*WHAT THE TASK REQUIRES*. Please return the lines below verbatim, beginning at the one that has "Click the Study Completion Date link" and stopping after the one that has "Click 'Headquartered in'", and add no other lines.

*INPUT FOR THIS TASK*.
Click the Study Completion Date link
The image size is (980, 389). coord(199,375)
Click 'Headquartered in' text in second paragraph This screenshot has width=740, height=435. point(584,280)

...

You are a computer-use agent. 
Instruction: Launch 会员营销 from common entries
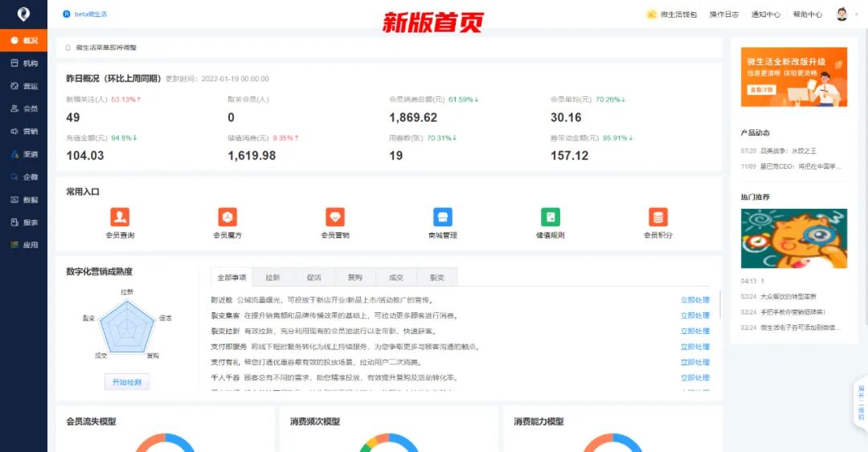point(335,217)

*TASK OUTPUT*.
Click the Study Completion Date link
The image size is (980, 389). coord(199,375)
Click 'Headquartered in' text in second paragraph This screenshot has width=740, height=435. point(584,280)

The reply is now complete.